The sanctions include asset freezes and travel bans.

According to the UK government, the RSF’s actions in El-Fasher were “not random” but part of a coordinated campaign “to terrorise populations and seize control through fear and violence.” Satellite imagery cited by London reportedly shows mass graves where victims were burned and buried. The sanctions, it said, send a message that “those who commit atrocities will be held to account.”

The European Union imposed its own sanctions on Abdelrahim Hamdan Daglo last month.

Foreign Secretary Yvette Cooper condemned the violence in Sudan as “so horrific they scar the conscience of the world,” citing “overwhelming evidence” of mass executions, starvation tactics, and the systematic use of rape as a weapon of war. “The UK will not look away, and we will always stand with the people of Sudan,” she said.

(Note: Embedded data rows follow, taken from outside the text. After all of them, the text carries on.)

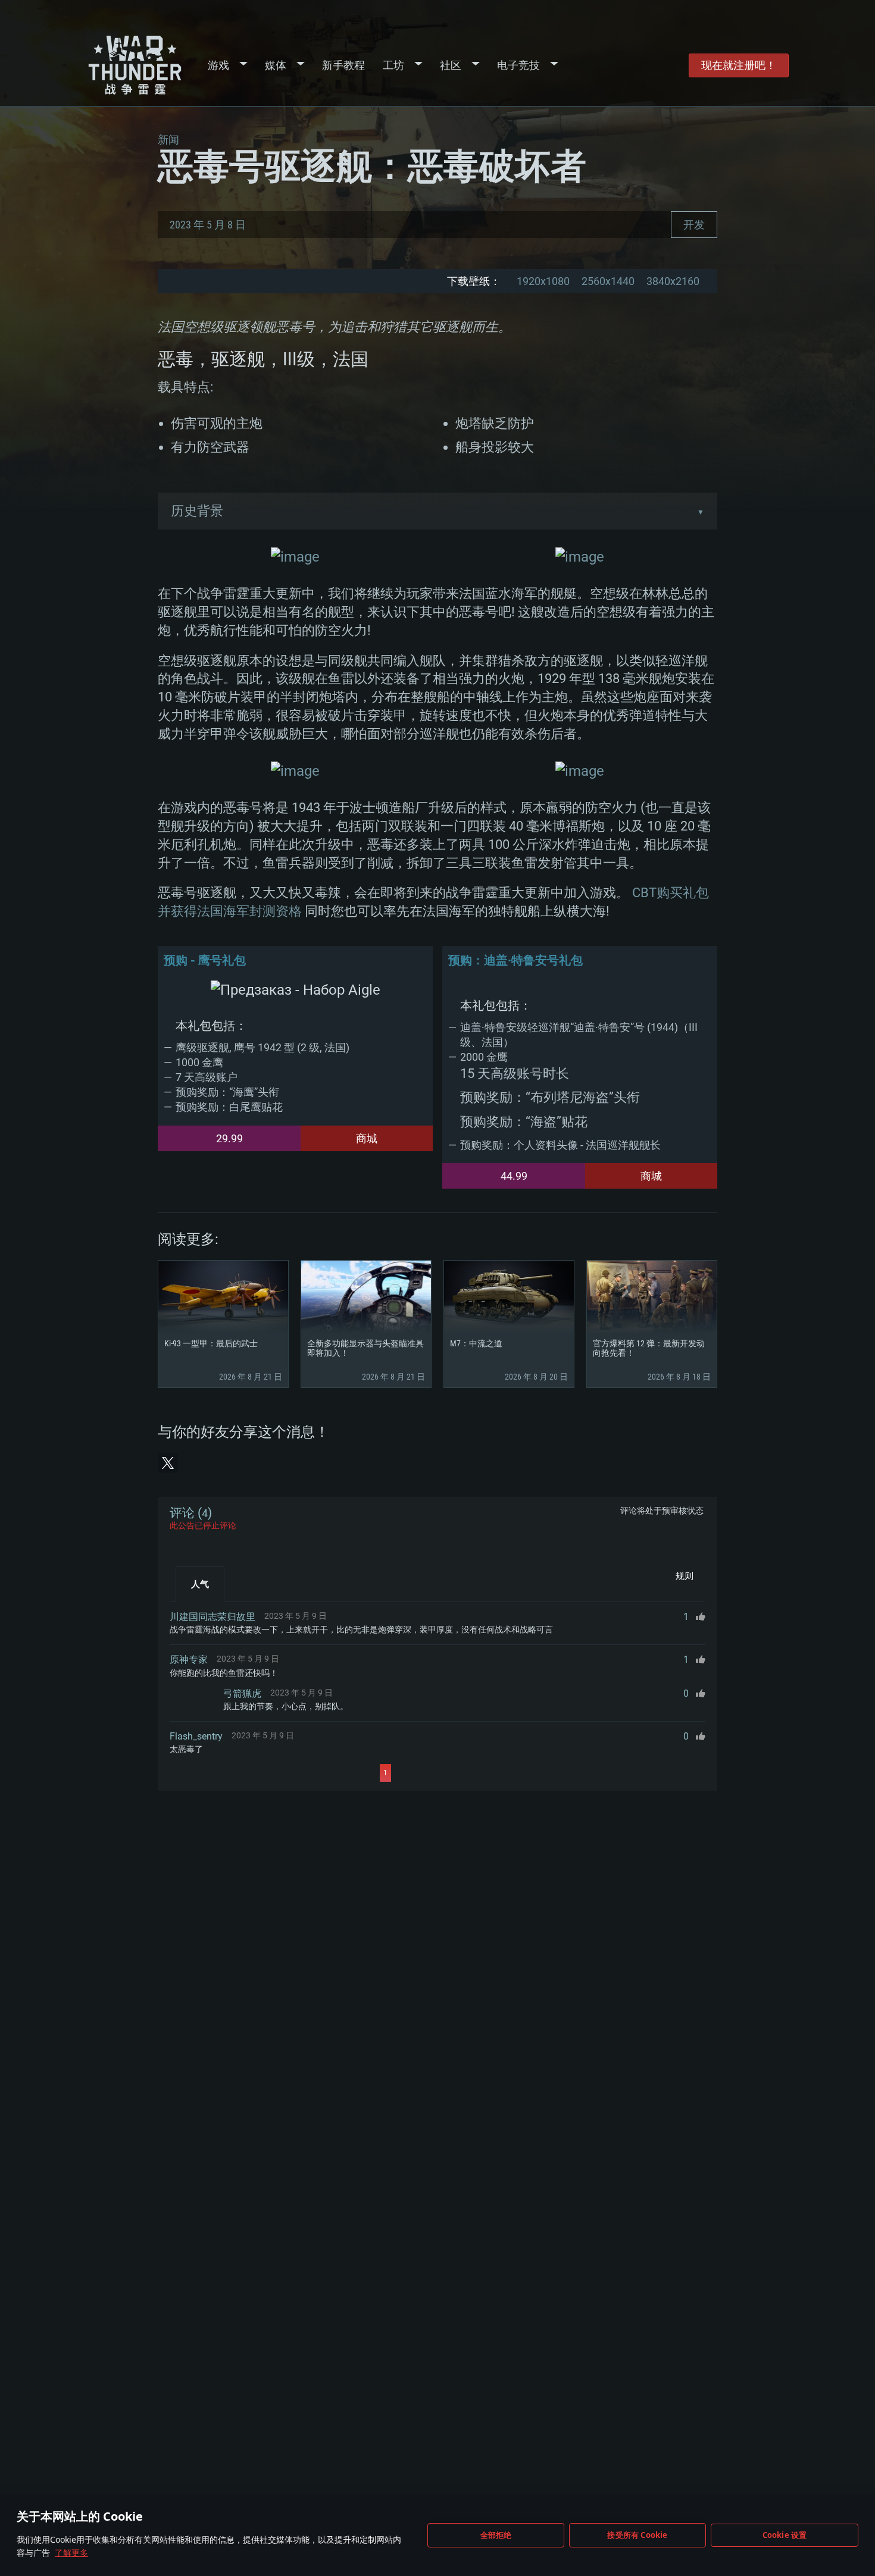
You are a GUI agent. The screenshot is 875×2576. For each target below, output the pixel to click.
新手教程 (343, 65)
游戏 (218, 65)
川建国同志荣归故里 (212, 1616)
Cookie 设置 (784, 2535)
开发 (694, 224)
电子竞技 (518, 65)
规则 (684, 1576)
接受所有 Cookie (637, 2535)
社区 (450, 65)
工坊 (393, 65)
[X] (168, 1463)
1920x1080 (543, 281)
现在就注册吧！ (738, 65)
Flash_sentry (196, 1736)
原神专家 (189, 1659)
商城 (366, 1138)
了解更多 (71, 2552)
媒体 (275, 65)
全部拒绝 (496, 2535)
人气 (200, 1584)
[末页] (498, 1773)
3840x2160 (672, 281)
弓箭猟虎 (242, 1693)
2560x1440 (608, 281)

Darfur’s army-aligned governor, Minni Minawi, welcomed the UK’s move as “an important step” toward accountability but argued the measures “remain incomplete” without sanctions on RSF leader Mohammad Hamdan Daglo, whom he described as “the decision-maker and the direct architect of the violence system.”

Alongside the sanctions, the UK announced £21 million ($28 million) in new humanitarian aid for Sudan, aimed at providing food, clean water, healthcare, and protection for women and children in areas hardest hit by the conflict. The package brings total UK aid to Sudan this year to £146 million.